Find the derivative of $y=x^{\sin x}$ Could someone please explain step 3 for the following: Why do they multiply $1/y$ with $y'$? I understand that the derivative of $\ln y$ is $1/y$, but I don't understand why it is multiplied with $y'$ in step 3. 
Find the derivative for    $y=x^{\sin x}$
Step 1: $\ln y=\ln x^{\sin x}$
Step 2: $\ln y=\sin x\ln x$
Step 3: $\frac{y'}y=\cos x\ln x+\frac{\sin x}x$
Step 4: $y'=y\left[\cos x\ln x+\frac{\sin x}x\right]=x^{\sin x} \left[\cos x\ln x+\frac{\sin x}x\right]$
 A: The derivative of $\ln y$ with respect to $y$ is certainly $1/y$, but in this case the derivative needs to be taken with respect to x, so by the chain rule, the derivative of $\ln y$ with respect to $x$ is $y'/y$.

Data excerpt -
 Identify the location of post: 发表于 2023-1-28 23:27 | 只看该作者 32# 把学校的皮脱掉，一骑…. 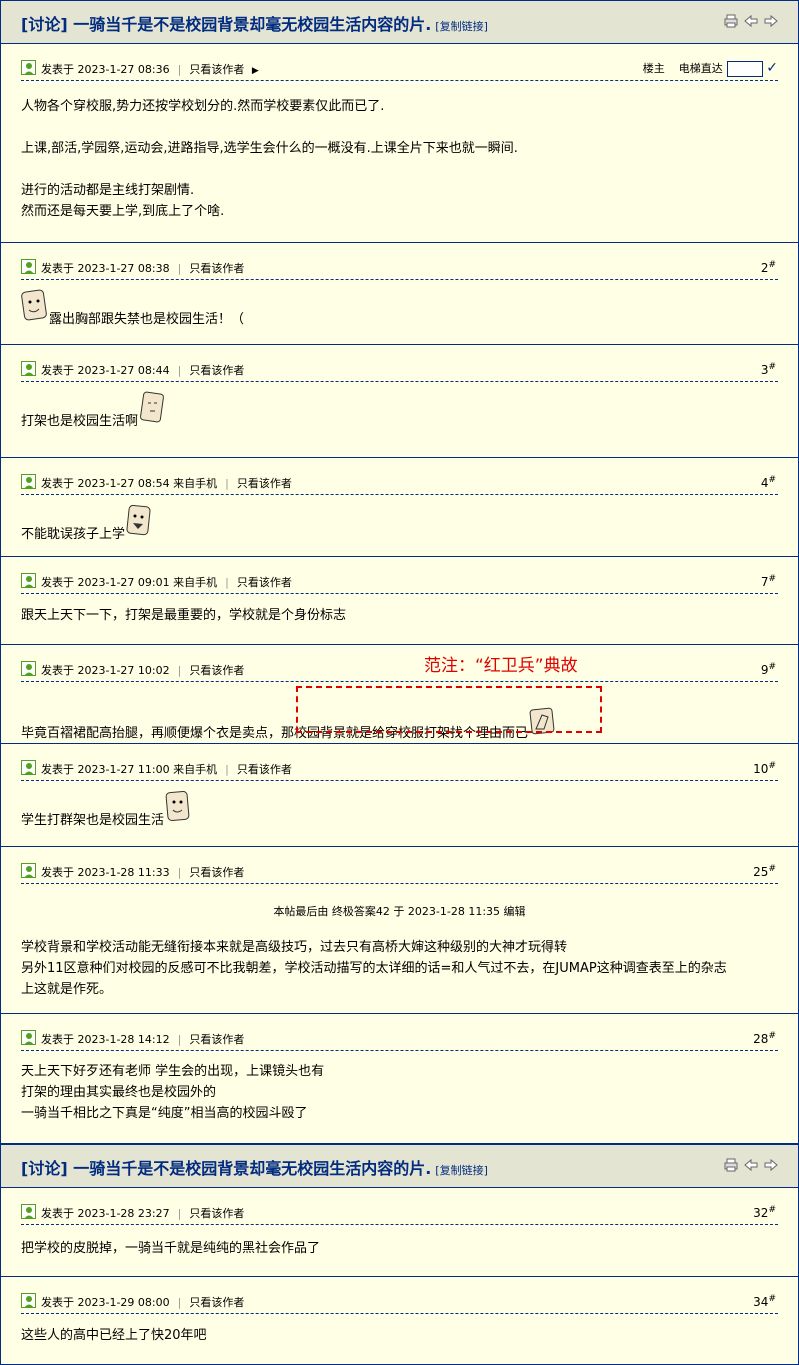
(400, 1232).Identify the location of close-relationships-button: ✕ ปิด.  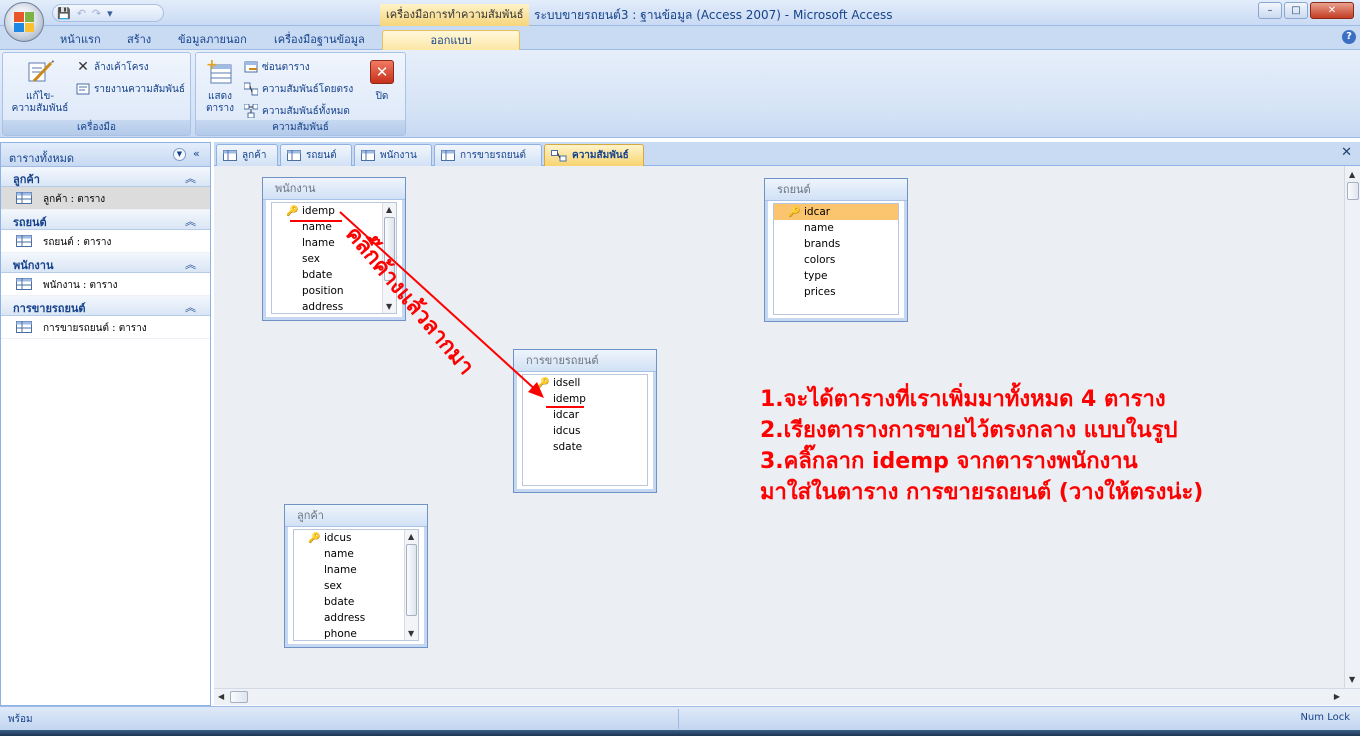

Instruction -
Rewrite the reply in the forum thread above that begins "The derivative of $\ln y$ with respect to $y$" as a short list, keeping its main facts.

Answer for this exercise -
- With respect to $y$, the derivative of $\ln y$ is $1/y$.
- Here the derivative must be taken with respect to $x$.
- By the chain rule, the derivative of $\ln y$ with respect to $x$ is therefore $y'/y$.